## Required work:
1) In the sports column, who are all the people named in the part headed "Strength at the top"?
2) Carry on the sports column about local athletes from the point where it stops, keeping its tone.

## Document extract:

####

The following item typically enters the realm of our periodic "College Achievers" columns, but it feels too good to hold ...

Alyssa Domico, a Neuqua Valley graduate who played softball at Dominican University in River Forest and is now at the University of Kentucky's school of dentistry, is among the top 30 honorees for the 2017 NCAA Woman of the Year award.

While wrapping up her career at Dominican last spring, Domico earned first-team Academic All-America honors for Division III softball by the College Sports Information Directors of America (CoSIDA). A first baseman, she hit .320 with 26 RBI and 29 runs scored, on top of a 4.00 grade-point average in her neuroscience major. In 2016 Domico was a second-team Academic All-American.

Last spring Dominican named Domico its senior scholar athlete, and in 2016 she was a finalist for the Arthur Ashe Jr. Diversity Award. (As was Waubonsie Valley graduate Julia Bond, a bowler at Nebraska; Glen Ellyn's Nicole Evans, a softball player at Illinois, won the 2017 women's Diversity Award.)

Later this month three female student-athletes apiece from Division I, II and III will be selected as NCAA Woman of the Year finalists. The award winner will be named in a ceremony in Indianapolis on Oct. 22.

Strength at the top

The Illinois Cross Country Coaches Poll trends to DuPage County for both the boys and girls in Class 3A.

Downers Grove North, which returns five of seven runners who placed second in 2016, including all-staters Jacob Ridderhoff and Matt Moravec, takes the top slot among boys squads. On the Trojans' heels is Zach Kinne and defending 3A champion Neuqua Valley. York follows at No. 3 with Wheaton Warrenville South and Lyons Twp. tied for fourth.

Hinsdale Central, Downers Grove South and Glenbard West all are in the top 15; Naperville Central and Wheaton North are among the "best of the rest."

Naperville North's girls merely reload. Coach Dan Iverson's Huskies, Class 3A champs three of the past five seasons, including 2016 with a young squad, head the coaches poll. Downers Grove South, Hinsdale Central rank Nos. 3-4 followed by Glenbard West, whose Katelynne Hart and Lindsay Payne went 1-2 at state last year.

WW South and Naperville Central also are in the top 15 with Benet, Neuqua Valley and York in the next tier.

Shifting gears

Sept. 1 was a bittersweet day for Kate McNamara, she wrote in an emailed reply to the Daily Herald - sad to be leaving the support of Glenbard North but happy and excited to enter a new chapter in a life that, for good and bad, has become very interesting.

####

[Stored items]
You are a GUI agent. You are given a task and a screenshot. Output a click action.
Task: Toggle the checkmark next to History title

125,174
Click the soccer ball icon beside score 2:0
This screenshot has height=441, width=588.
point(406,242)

####

## Task-by-task answers:
1) Jacob Ridderhoff, Matt Moravec, Zach Kinne, Dan Iverson, Katelynne Hart, Lindsay Payne

2)
Recapping a story we followed before summer, McNamara is a 2005 Glenbard South graduate who since a wakeboarding wipeout in 2012 has made lemonade from lemons in the form of a succession of health challenges.

A car accident here, a bike spill there, by 2016 she was in surgery to repair a flattened lumbosacral joint and herniated disc. That got fixed, but other things arose such as blood clots, swelling and pain in her left leg and nerve problems that, as we wrote back in May, contributed to hip and foot issues that prevent her walking any real distance.

Not content to sit and stew, McNamara connected with a wheelchair softball team that finished eighth in the 2016 Wheelchair Softball World Series.

This spring, while serving as a special education assistant and assistant girls track coach at Glenbard North, she rekindled a junior high and College of DuPage passion in discus and shot put. Though McNamara fell short of her goal to advance to world competition she placed second in discus and fourth in shot put at the U.S. Paralympics Track & Field National Championships in Los Angeles.

Now, a fresh turn.

This summer McNamara attended a wheelchair basketball camp, where she was asked to attend graduate school at Wisconsin-Whitewater and play wheelchair basketball there. Having previously earned a bachelor's degree from Eastern Illinois, she had been in Northern Illinois' graduate program to be a learning behavior specialist. At Whitewater she'll play basketball and switch her major to counseling.

McNamara said Sept. 1 would be a "hard day" due to leaving the Glenbard North family that "is why I am where I am today," she wrote in the email.

"It needed to be a golden opportunity for me to depart Glenbard North," she said, "and indeed it has been."